Records supplied

↓

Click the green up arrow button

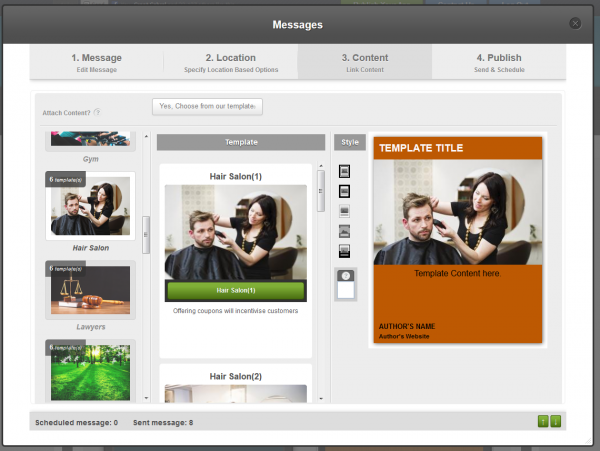[x=544, y=422]
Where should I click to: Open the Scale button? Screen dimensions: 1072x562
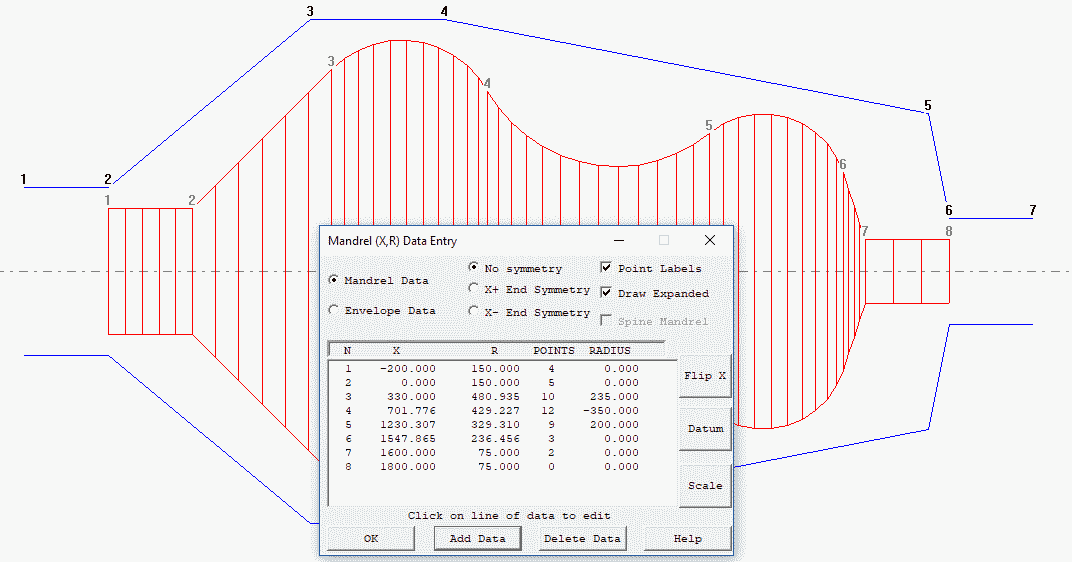[x=705, y=485]
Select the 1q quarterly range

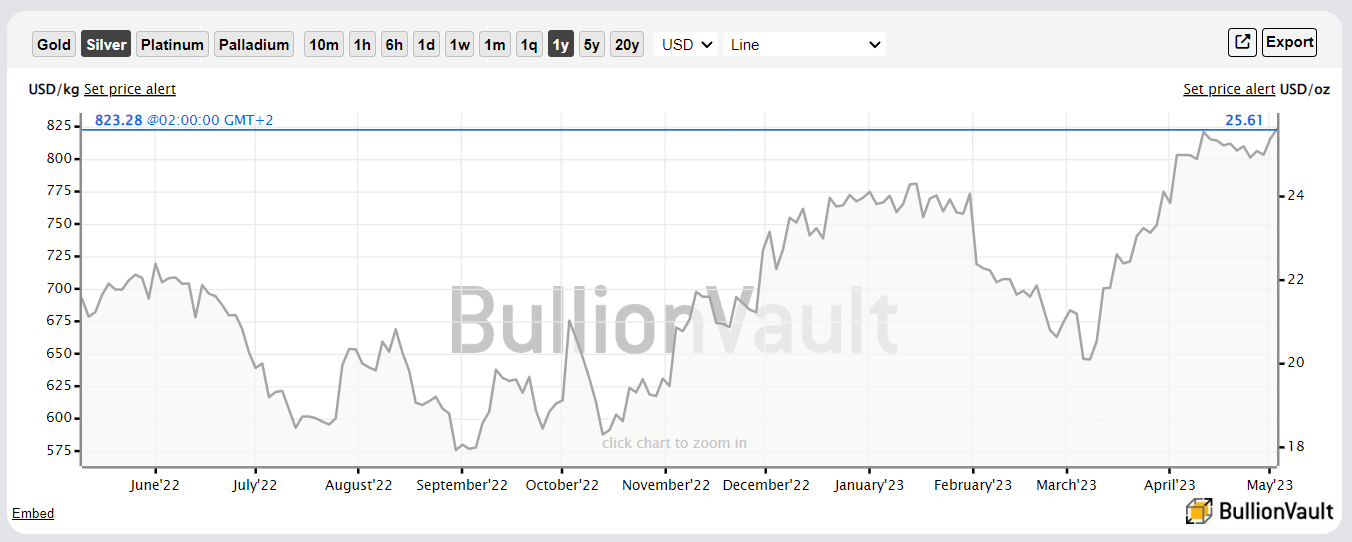pyautogui.click(x=529, y=44)
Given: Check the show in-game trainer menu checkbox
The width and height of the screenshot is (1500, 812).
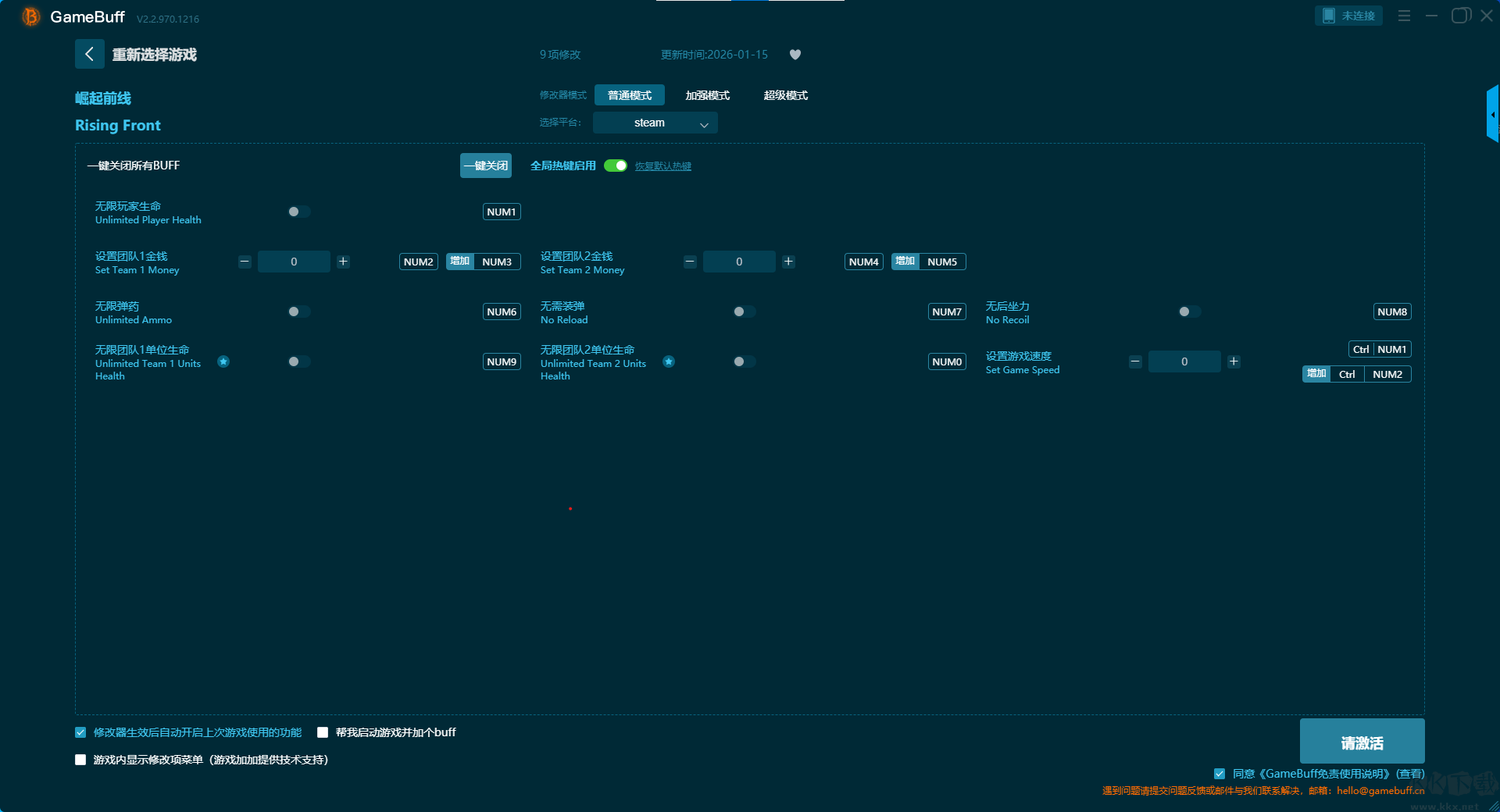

↑

Brief
Swap every "button" in the lines above for "icon" and write the lines out again with nothing else changed. Omit the pictures.

Solution
Click the green up arrow icon

[x=544, y=422]
Where should I click to: Open the Scale icon? Screen dimensions: 1072x562
[x=705, y=485]
Select the 1q quarterly range

pyautogui.click(x=529, y=44)
Given: Check the show in-game trainer menu checkbox
The width and height of the screenshot is (1500, 812).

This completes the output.